ISAs explained

By fulltimeincome | May 26th, 2009

If you managed to make use of your Individual Savings Account (ISA) allowance in the last tax year, then you will be pleased to know that as of 6th April, you have another £7,200 of potential tax free investments in which you can deposit into ISAs.

If you didn’t manage to use up last years ISA allowance don’t worry, just deposit your savings into an account as soon as possible and benefit from tax free returns on your investment.

If you are unfamiliar with ISAs, it’s worth checking out how they work, as you could be paying unnecessary taxes on the interest you accumulate through savings.

ISAs were set up by the government to encourage people to save, giving us a tax-free incentive. Everyone aged 16 or over is eligible to the £7,200 yearly tax free allowance, which can be used for both investment and cash ISAs. You can use as much or as little of the allowance as you wish, using up to the full £7,200 in an investment ISA, or up to £3,600 in a cash ISA, and the rest in an investment ISA.

Cash ISAs are very similar to savings accounts, with some providers offering higher rates for locking your savings away into a fixed rate ISA, while investment ISAs are more rare within the banking sector, but are beginning to come increasingly popular, as these provide the potential to earn higher returns on your investment. It is important to remember that all stocks and shares dealings carry some kind of risks, so as well as making great returns, there is also the possibility that you could make a loss.

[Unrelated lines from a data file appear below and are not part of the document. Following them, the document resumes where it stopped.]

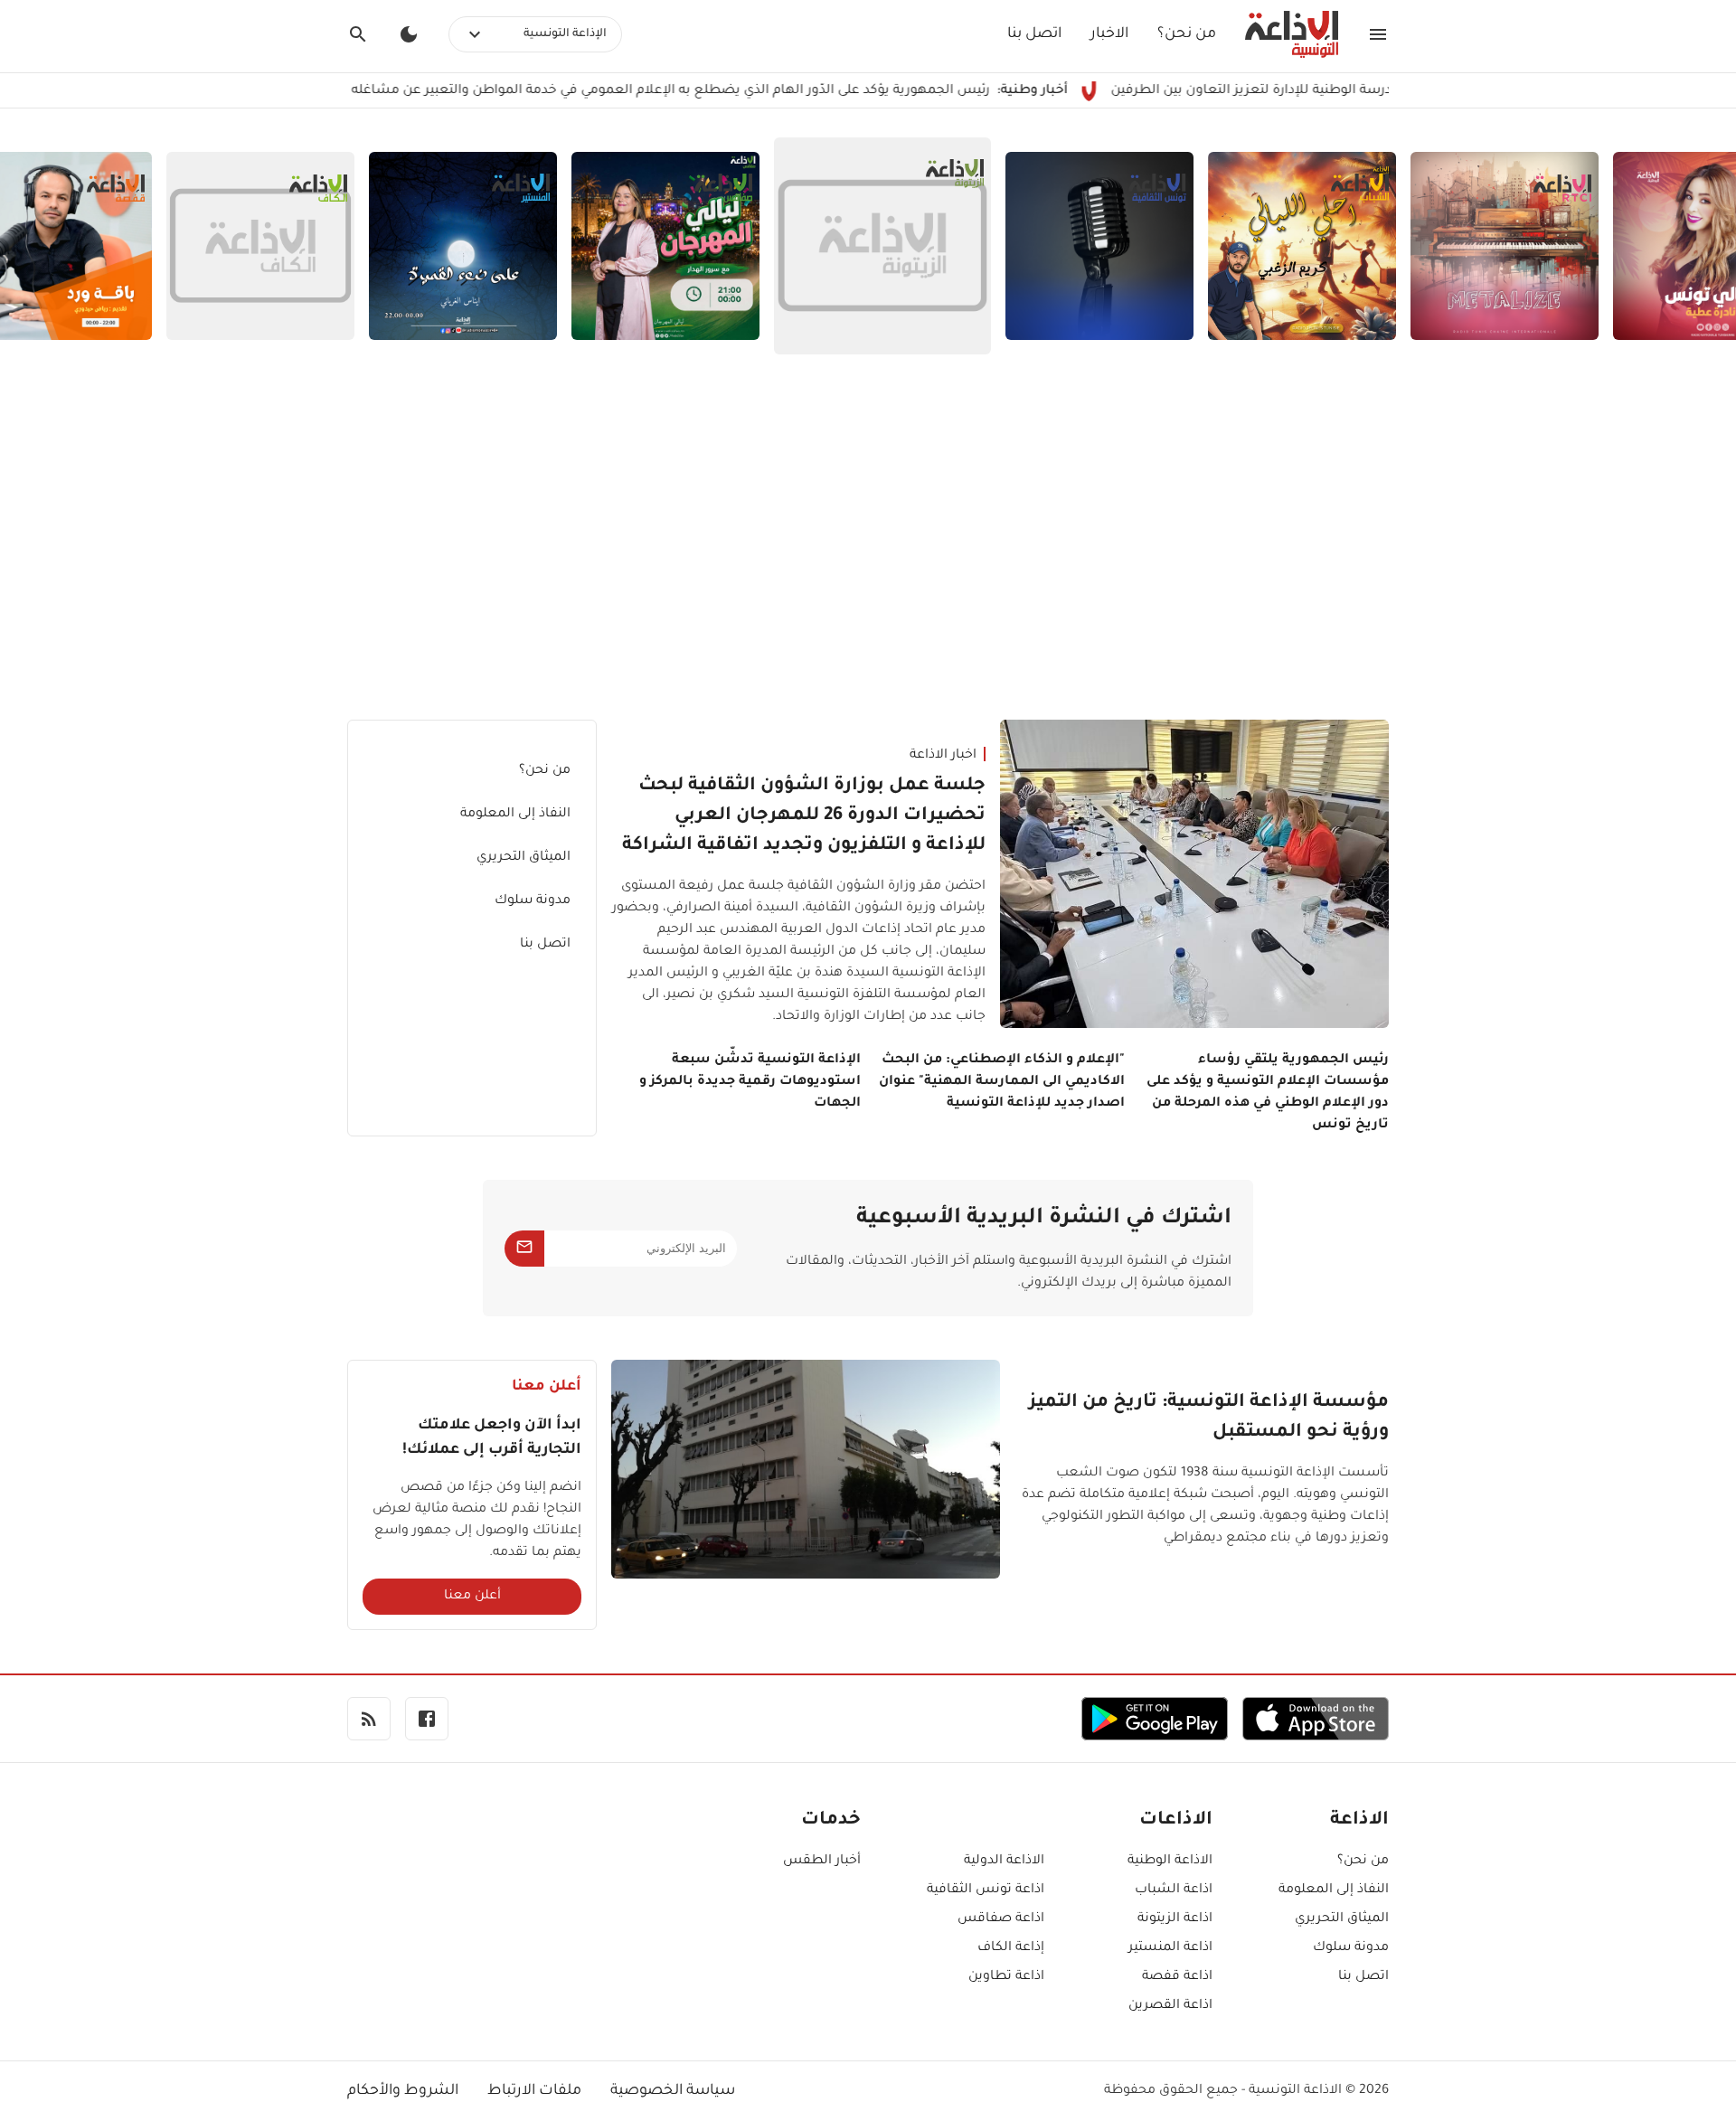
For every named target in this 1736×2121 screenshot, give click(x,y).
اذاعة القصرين (1170, 2006)
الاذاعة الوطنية (1169, 1861)
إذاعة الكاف (1010, 1948)
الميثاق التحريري (523, 858)
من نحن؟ (1186, 34)
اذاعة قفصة (1177, 1977)
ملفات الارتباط (534, 2091)
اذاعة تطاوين (1006, 1977)
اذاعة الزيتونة (1174, 1919)
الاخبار (1109, 34)
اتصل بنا (1034, 34)
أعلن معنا (472, 1596)
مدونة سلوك (533, 901)
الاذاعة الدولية (1004, 1861)
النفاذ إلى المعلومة (515, 814)
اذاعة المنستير (1170, 1948)
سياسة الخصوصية (672, 2091)
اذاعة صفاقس (1001, 1919)
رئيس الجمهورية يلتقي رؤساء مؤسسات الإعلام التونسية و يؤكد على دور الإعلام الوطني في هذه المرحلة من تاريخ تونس (1267, 1093)
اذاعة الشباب (1173, 1890)
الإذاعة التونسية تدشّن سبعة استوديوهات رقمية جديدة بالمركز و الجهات (750, 1082)
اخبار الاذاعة (943, 756)
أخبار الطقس (822, 1861)
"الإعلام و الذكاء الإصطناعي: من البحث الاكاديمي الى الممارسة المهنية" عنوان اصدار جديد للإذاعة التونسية (1002, 1082)
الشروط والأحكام (402, 2091)
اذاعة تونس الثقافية (985, 1890)
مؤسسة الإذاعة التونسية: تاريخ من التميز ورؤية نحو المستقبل (1209, 1418)
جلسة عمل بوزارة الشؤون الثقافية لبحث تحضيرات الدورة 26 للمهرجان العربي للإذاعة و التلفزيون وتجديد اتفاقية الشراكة (804, 816)
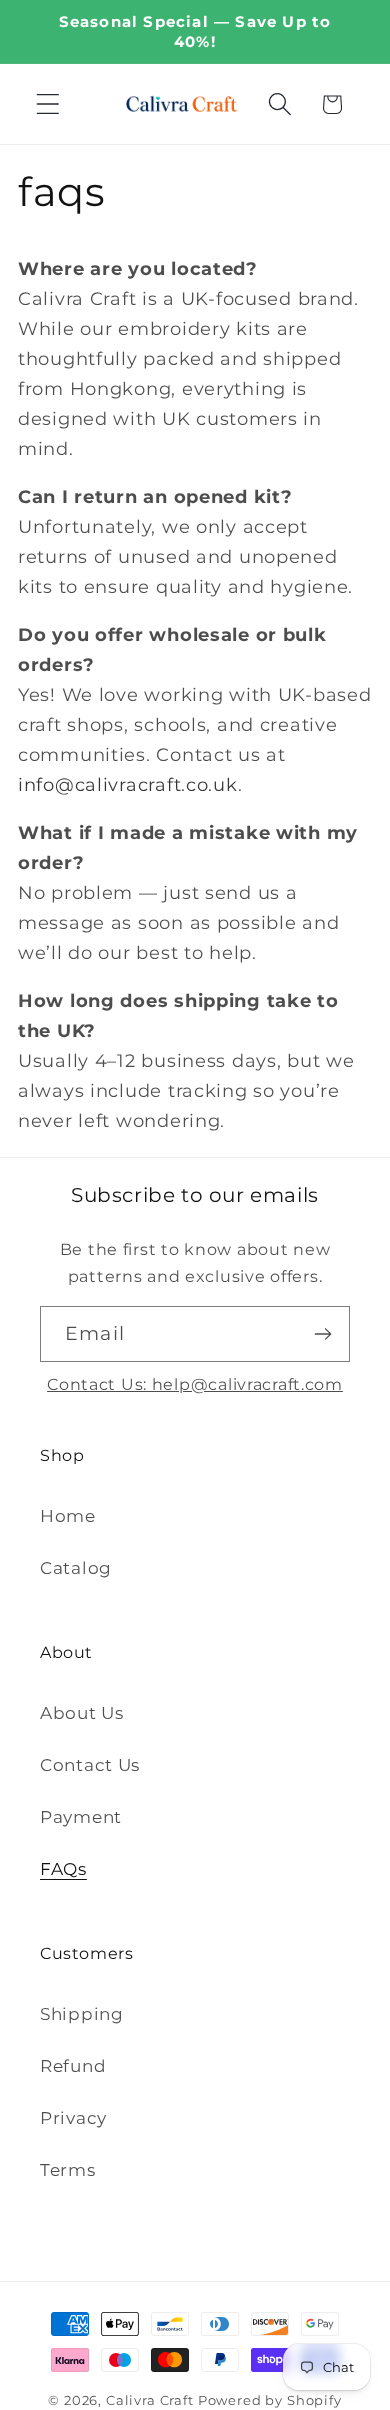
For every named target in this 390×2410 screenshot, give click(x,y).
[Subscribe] (322, 1334)
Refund (73, 2066)
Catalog (76, 1568)
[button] (48, 104)
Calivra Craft (150, 2400)
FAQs (63, 1869)
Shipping (82, 2014)
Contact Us (90, 1765)
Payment (81, 1817)
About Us (82, 1713)
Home (68, 1516)
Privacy (73, 2118)
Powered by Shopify (270, 2400)
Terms (68, 2170)
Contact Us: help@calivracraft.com (195, 1384)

There are a number of ways your account can be run, from where and when your interest is paid, to how often you will make deposits, and the level of access to your funds. These are all determined by the ISA account you choose. It’s up to you how often you want to make deposits, so you could make a one off lump sum investment (up to your ISA allowance) at the start of each tax year, or you may wish to spread your allowance out over the course of the year, making monthly deposits. You can also choose how and when you would like your interest to be paid based on the account you choose, with monthly annually payments added either to your balance or into a separate account.